Different dosage forms of gonadotropin-releasing hormone agonist with endocrine therapy in premenopausal hormone receptor–positive breast cancer

• Published in: JNCI : Journal of the National Cancer Institute Vol. 116; no. 10; pp. 1587 - 1597
• Main Authors: Lin, Jinna, Ouyang, Yiye, Li, Yudong, Jin, Liang, Li, Shunying, Liu, Yujie, Yang, Yaping, Shi, Qianfeng, Zhu, Mengdi, Cai, Zijie, Wang, Jingru, Liu, Nianqiu, Hu, Yue, Wu, Zongqi, Wu, Mengzi, Wong, Lok Lam, Jiang, Xiaoting, Wang, Qi, Yang, Wang, Liu, Qiang
• Format: Journal Article
• Language: English
• Published: 01.10.2024
• ISSN: 0027-8874; 1460-2105; 1460-2105
• DOI: 10.1093/jnci/djae115

Abstract Background Despite the wide use of a 3-month gonadotropin-releasing hormone (GnRH) agonist for ovarian function suppression in premenopausal breast cancer patients, it remains unclear whether it is as effective and safe as a 1-month GnRH agonist regimen when combined with selective estrogen receptor modulators or aromatase inhibitors, especially in younger patients. Methods This retrospective cohort study included 1109 premenopausal hormone receptor–positive breast cancer patients treated with GnRH agonist plus selective estrogen receptor modulator or aromatase inhibitor.
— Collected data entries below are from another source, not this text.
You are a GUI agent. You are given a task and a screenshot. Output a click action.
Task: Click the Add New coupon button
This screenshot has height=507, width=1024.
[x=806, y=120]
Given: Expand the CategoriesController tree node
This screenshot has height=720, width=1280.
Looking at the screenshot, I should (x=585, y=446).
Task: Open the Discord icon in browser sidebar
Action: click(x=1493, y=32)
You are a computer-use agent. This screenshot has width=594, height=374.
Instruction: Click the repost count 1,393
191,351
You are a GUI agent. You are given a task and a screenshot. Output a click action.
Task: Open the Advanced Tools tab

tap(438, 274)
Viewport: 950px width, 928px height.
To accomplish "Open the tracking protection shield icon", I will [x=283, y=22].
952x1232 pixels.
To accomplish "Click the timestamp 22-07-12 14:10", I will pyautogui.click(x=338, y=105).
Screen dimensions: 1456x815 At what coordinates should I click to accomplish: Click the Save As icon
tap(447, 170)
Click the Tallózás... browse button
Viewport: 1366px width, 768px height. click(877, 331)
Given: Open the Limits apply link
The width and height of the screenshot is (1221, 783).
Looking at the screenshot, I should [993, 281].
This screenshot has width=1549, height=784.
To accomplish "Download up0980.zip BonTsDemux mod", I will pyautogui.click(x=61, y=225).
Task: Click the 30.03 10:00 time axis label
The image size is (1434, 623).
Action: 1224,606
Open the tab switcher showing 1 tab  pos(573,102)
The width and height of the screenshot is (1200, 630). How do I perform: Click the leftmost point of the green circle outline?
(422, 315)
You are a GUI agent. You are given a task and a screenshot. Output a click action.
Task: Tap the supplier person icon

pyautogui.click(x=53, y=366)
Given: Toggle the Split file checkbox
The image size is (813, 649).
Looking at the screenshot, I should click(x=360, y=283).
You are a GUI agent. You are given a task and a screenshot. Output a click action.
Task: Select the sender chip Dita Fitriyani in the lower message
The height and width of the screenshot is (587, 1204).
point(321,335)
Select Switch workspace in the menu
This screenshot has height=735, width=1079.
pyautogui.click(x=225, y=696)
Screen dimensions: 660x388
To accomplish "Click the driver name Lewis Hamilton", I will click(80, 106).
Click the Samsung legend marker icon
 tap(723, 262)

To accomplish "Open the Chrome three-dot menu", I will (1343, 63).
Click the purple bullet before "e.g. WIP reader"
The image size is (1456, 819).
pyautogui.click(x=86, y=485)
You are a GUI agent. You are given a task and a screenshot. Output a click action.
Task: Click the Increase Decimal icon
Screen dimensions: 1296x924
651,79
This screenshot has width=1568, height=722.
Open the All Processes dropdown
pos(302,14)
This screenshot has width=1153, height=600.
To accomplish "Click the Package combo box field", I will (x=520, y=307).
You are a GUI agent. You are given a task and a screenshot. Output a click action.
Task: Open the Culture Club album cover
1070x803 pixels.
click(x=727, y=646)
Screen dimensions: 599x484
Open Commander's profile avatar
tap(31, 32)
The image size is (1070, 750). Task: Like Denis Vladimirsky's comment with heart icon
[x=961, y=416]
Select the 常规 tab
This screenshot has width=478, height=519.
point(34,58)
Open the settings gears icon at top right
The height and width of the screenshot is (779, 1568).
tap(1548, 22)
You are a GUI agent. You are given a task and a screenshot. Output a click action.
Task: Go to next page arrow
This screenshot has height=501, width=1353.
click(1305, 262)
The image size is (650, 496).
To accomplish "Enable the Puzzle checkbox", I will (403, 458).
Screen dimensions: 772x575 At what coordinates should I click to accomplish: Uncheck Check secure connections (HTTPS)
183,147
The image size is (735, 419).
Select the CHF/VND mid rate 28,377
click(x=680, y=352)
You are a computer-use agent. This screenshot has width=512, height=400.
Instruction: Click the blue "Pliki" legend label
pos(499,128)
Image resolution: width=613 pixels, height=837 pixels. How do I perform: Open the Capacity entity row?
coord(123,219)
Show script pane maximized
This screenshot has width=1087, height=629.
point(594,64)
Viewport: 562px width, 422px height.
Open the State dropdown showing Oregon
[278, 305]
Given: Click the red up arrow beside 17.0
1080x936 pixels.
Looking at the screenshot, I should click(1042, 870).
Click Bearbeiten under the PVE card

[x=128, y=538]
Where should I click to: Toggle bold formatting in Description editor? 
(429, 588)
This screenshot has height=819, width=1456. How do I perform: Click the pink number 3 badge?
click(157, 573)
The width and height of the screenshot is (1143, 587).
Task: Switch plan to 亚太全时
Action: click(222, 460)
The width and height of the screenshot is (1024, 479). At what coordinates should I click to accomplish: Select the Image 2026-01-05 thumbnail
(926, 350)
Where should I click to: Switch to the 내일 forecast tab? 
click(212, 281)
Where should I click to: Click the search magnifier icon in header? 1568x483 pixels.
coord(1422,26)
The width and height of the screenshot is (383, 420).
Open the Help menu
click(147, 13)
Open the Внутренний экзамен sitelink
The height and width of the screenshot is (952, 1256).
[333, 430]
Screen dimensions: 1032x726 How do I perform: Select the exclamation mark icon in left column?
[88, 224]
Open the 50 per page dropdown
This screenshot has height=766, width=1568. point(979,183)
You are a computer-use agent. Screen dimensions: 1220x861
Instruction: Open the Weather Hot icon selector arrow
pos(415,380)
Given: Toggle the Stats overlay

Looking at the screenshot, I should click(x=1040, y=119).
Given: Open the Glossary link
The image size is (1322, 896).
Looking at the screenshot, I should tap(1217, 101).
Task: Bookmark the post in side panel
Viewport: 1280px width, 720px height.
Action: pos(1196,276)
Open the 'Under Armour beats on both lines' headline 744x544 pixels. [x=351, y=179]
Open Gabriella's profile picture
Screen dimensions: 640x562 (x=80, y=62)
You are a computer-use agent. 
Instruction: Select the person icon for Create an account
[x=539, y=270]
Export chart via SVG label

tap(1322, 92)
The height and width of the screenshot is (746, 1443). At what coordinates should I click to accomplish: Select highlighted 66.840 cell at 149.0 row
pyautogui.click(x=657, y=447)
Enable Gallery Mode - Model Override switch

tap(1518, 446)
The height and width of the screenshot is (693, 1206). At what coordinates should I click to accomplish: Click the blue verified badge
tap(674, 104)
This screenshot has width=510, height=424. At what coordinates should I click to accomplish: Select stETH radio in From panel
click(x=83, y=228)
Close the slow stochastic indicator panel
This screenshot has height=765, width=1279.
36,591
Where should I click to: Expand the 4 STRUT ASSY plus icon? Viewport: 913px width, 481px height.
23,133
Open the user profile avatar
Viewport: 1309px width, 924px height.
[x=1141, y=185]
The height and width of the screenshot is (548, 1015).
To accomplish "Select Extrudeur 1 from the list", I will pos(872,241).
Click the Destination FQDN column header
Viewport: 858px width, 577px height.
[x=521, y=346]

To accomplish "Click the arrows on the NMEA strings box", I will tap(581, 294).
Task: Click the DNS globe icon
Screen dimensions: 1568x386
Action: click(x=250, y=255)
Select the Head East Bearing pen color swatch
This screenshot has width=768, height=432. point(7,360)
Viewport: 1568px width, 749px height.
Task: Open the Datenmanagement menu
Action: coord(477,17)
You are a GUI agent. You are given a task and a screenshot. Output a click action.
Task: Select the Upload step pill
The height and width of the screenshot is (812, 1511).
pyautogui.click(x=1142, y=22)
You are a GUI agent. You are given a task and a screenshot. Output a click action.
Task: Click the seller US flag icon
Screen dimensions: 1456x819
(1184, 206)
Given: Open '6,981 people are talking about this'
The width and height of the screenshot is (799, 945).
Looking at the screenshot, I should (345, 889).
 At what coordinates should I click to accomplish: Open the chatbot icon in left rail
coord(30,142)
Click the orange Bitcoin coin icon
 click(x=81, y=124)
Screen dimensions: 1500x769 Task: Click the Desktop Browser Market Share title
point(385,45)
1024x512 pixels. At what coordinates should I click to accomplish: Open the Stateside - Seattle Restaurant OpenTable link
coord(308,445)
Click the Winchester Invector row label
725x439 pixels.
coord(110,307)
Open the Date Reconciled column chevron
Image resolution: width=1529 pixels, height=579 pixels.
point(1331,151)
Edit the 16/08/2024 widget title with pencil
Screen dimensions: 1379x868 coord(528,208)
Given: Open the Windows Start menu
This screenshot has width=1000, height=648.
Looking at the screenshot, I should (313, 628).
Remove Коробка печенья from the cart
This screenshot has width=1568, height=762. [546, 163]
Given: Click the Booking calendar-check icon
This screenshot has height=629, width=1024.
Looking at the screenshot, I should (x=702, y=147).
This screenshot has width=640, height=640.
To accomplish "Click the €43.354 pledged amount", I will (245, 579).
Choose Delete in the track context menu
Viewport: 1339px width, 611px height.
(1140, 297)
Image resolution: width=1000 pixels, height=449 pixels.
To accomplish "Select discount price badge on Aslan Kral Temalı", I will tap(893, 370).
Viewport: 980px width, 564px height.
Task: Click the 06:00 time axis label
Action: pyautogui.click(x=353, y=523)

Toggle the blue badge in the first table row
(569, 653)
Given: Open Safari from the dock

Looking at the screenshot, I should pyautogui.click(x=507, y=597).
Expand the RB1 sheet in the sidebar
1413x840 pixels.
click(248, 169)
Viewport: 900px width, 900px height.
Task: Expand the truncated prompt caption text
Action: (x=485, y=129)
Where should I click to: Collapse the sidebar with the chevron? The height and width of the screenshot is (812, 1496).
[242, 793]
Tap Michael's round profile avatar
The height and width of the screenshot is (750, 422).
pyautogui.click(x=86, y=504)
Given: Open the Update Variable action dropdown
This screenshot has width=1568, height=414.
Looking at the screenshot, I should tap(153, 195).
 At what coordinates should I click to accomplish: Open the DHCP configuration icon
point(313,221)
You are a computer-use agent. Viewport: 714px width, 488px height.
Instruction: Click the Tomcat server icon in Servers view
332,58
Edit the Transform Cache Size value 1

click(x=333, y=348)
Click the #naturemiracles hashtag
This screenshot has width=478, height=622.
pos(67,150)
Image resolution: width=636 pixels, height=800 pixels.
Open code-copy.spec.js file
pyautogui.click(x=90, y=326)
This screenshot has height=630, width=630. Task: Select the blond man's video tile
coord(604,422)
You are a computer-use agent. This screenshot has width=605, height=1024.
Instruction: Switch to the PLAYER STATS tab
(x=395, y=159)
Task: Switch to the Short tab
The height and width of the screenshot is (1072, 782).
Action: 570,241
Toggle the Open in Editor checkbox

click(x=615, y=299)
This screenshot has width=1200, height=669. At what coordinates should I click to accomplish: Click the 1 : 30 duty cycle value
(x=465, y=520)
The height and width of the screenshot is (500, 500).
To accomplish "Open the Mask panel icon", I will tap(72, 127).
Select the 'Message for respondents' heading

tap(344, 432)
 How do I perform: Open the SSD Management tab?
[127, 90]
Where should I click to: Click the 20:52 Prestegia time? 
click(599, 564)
The estradiol (E2) inhibition rate within 1-24 months after treatment with 1-month or 3-month GnRH agonist in cohorts and different subgroups was analyzed. Results Following 1:1 propensity score matching, 950 patients with a mean age of 39 years and a median follow-up of 46 months were included. Both the 1-month and 3-month groups achieved more than 90% E2 inhibition within 24 months (94.53% vs 92.84%, with a 95% confidence interval for the difference ranging from −4.78% to 1.41%), confirming the noninferiority of 3-month GnRH agonist. Both 1-month and 3-month GnRH agonist rapidly and consistently reduced E2 levels. Of the patients, 60 (6.3%) experienced incomplete ovarian function suppression, with similar rates in the 1-month and 3-month groups (5.5% vs 7.2%). Incomplete ovarian function suppression mainly occurred within the first 12 months, with age younger than 40 years and no prior chemotherapy being the risk factors. Similar disease-free survival and overall survival were found in the 1-month and 3-month groups and in patients with complete and incomplete ovarian function suppression (P > .05). Conclusions The ovarian function suppression with 3-month GnRH agonist was not inferior to that with 1-month GnRH agonist, regardless of age or combination with a selective estrogen receptor modulator or an aromatase inhibitor.